## START EXCERPTED TEXT
# Scan-Then-Extremum-Seek for Photometric Mirror Alignment Without Target Position Access

*Draft v1 — full prose against PAPER_OUTLINE_v0.md, tightened for RA-L 6-page budget.*

---

## Abstract

Mirror alignment as indirect control: a 2-DoF pole steers a reflected beam
from a ceiling laser onto a designated photodetector, given only an
eight-detector floor ring and joint proprioception. We propose a three-phase
scan-then-extremum-seek controller — a Lissajous joint-space scan locates
the empirical maximum, a short dwell settles the joints, and a perturb-and-
observe ESC loop refines the lock. On 30 matched MuJoCo scenes the
photometric controller reaches terminal target intensity 0.945,
statistically indistinguishable from an analytic oracle at 0.936
(Mann-Whitney $U = 526$, $p = 0.26$), and above a noisy-oracle baseline at
0.911 ($p = 0.003$). The cost is convergence time: 188 steps vs. 11.5. A
five-stressor sweep confirms the equality under detector noise, beam width,
scan duration, and laser height, but breaks at joint limits below 1.2 rad.

## 1. Introduction

Many alignment problems deny the controller Cartesian knowledge of the
target. Laser interferometer alignment, photonic-package beam steering,
antenna pointing under occlusion, and end-effector positioning for
marker-less soft robots share a structure: a scalar quantity is observable
(a power-meter reading, a coupling efficiency), but the target's spatial
position is not. Direct-observation control is an upper bound, not a
deployable strategy.

Extremum-seeking control [Krstic & Wang, 2000] is the classical response.
A small dither perturbs the input, demodulation recovers a gradient
estimate, and a slow loop ascends the gradient; multi-input variants use
incommensurate dithers per channel [Ariyur & Krstic, 2003]. ESC has
stability guarantees near the optimum but assumes the controller starts
inside the basin. In multi-DoF embodied tasks the basin is small and the
seed is not given.
## END EXCERPTED TEXT
## START SOURCE EXCERPT
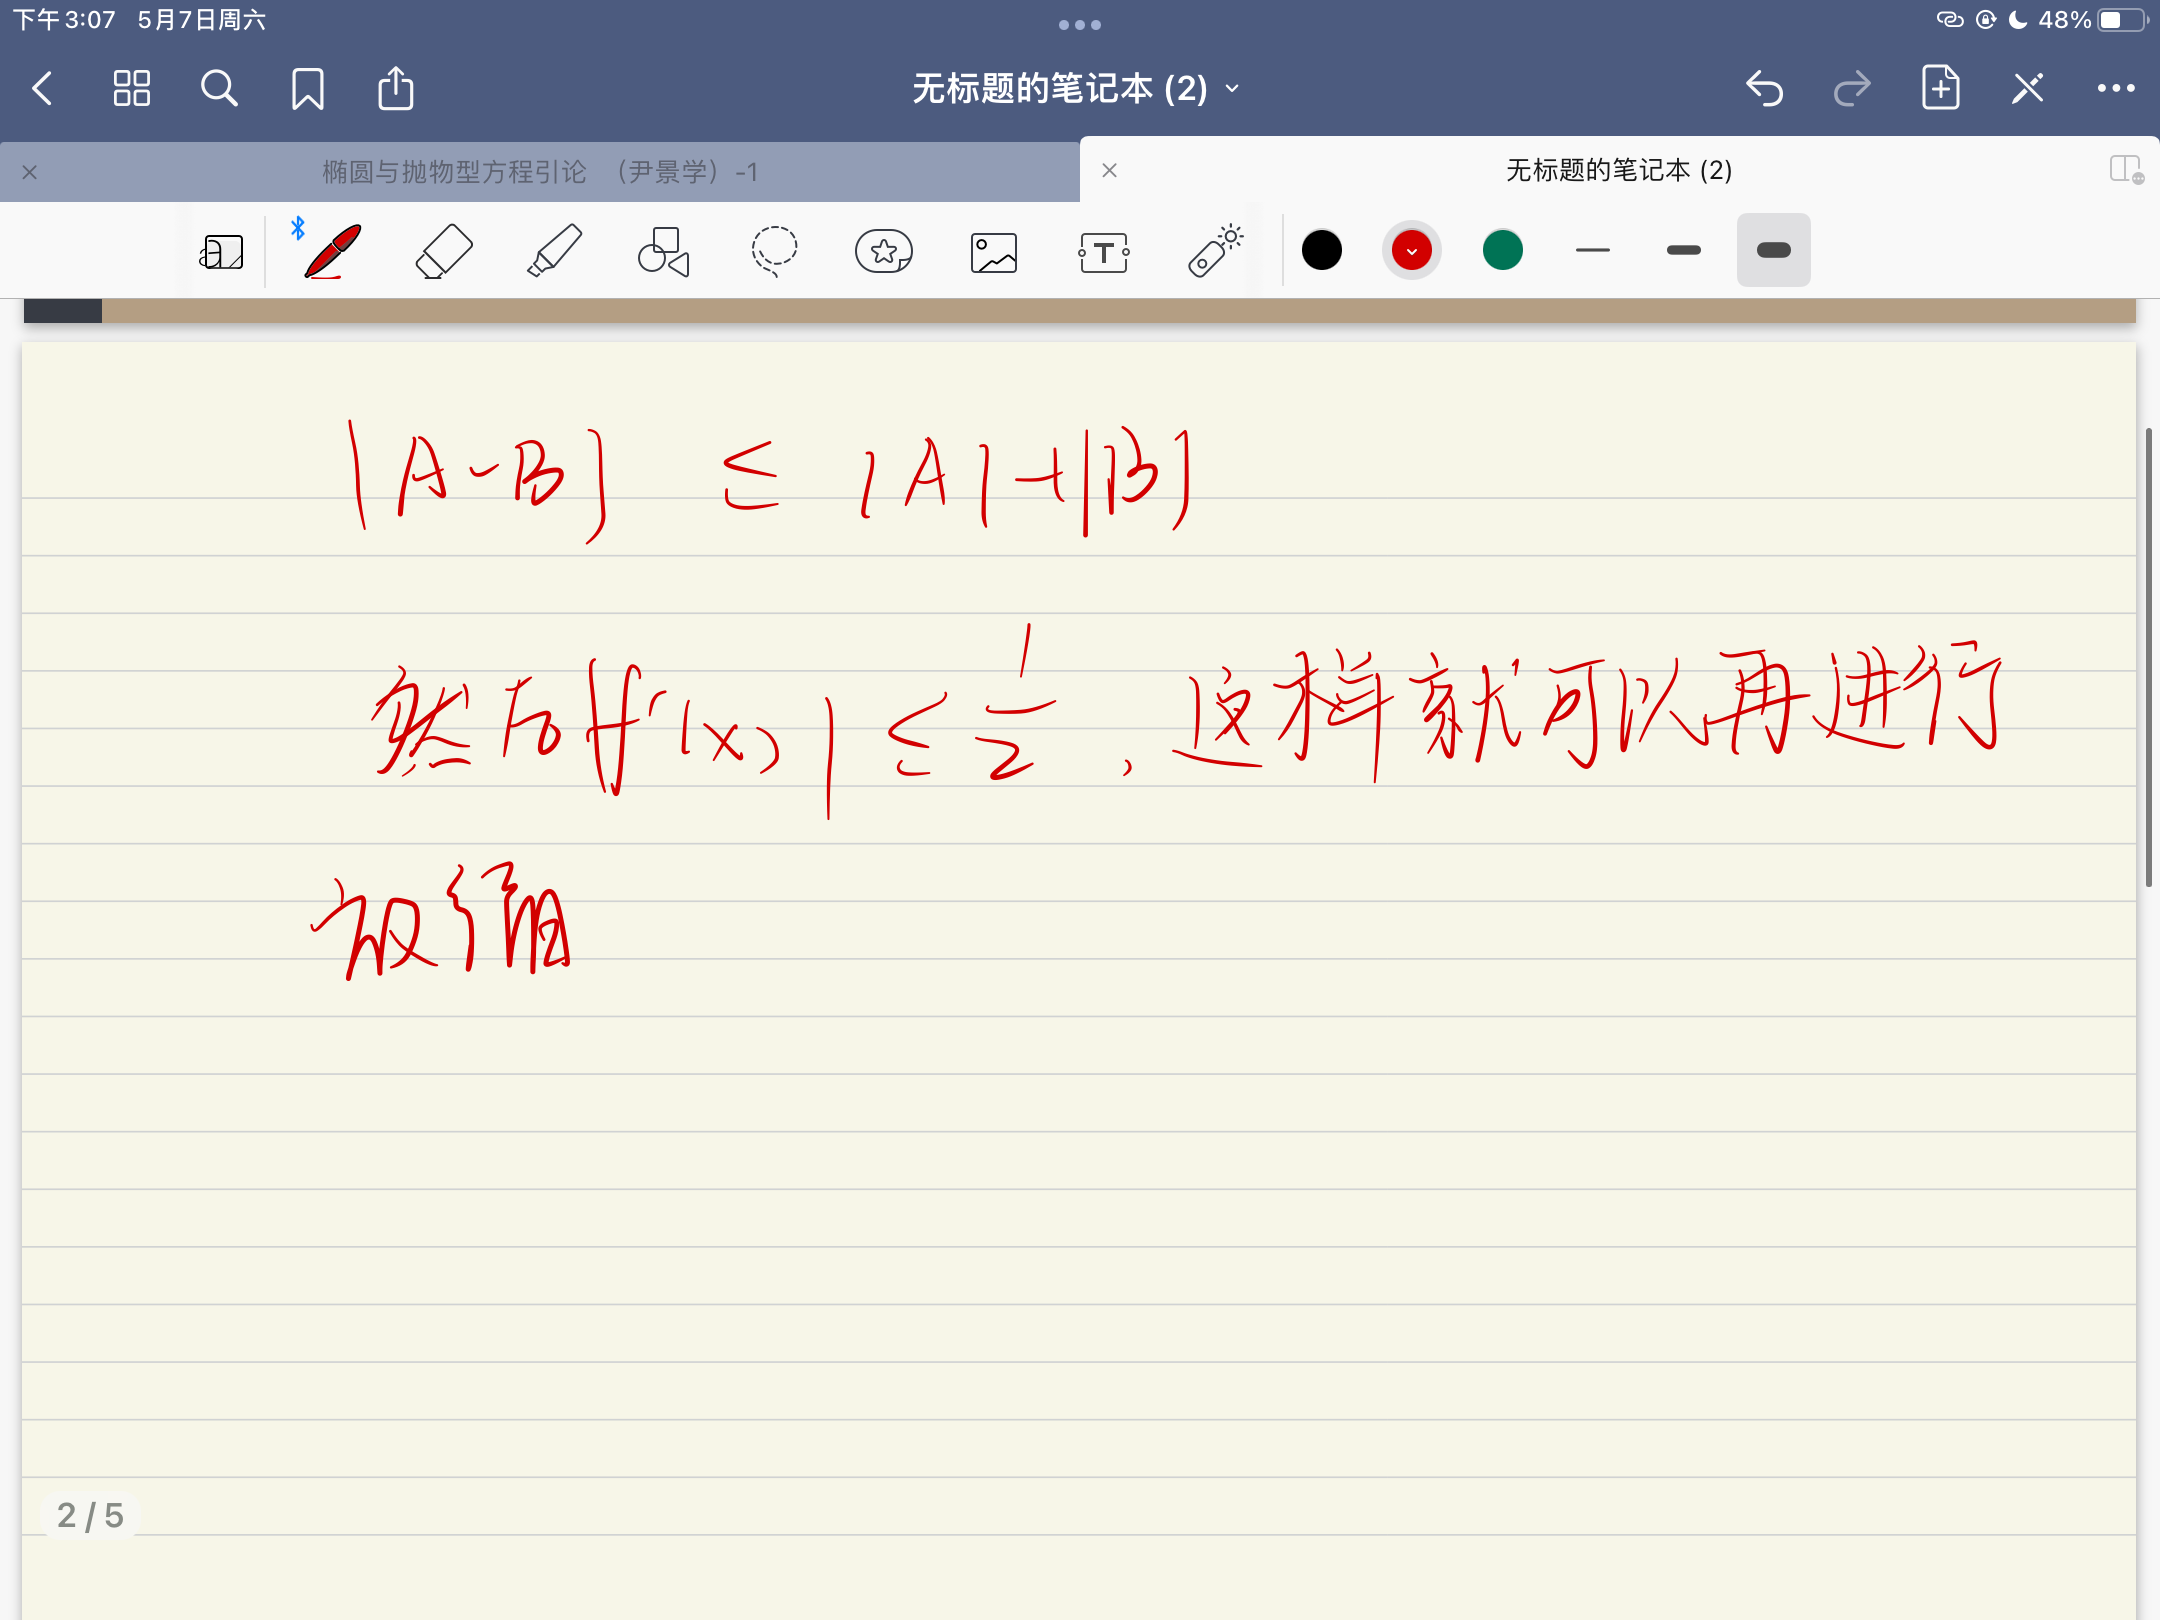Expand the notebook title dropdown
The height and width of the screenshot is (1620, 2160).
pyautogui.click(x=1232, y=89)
## END SOURCE EXCERPT
THE EXERCISE: Rewrite everything from "## 1. Introduction" down to "the classical response." in the mirror-alignment draft, putting "photodiode current" in place of "power-meter reading". The lines above come from a separate source and are unrelated to the mirror-alignment draft.

TASK OUTPUT:
## 1. Introduction

Many alignment problems deny the controller Cartesian knowledge of the
target. Laser interferometer alignment, photonic-package beam steering,
antenna pointing under occlusion, and end-effector positioning for
marker-less soft robots share a structure: a scalar quantity is observable
(a photodiode current, a coupling efficiency), but the target's spatial
position is not. Direct-observation control is an upper bound, not a
deployable strategy.

Extremum-seeking control [Krstic & Wang, 2000] is the classical response.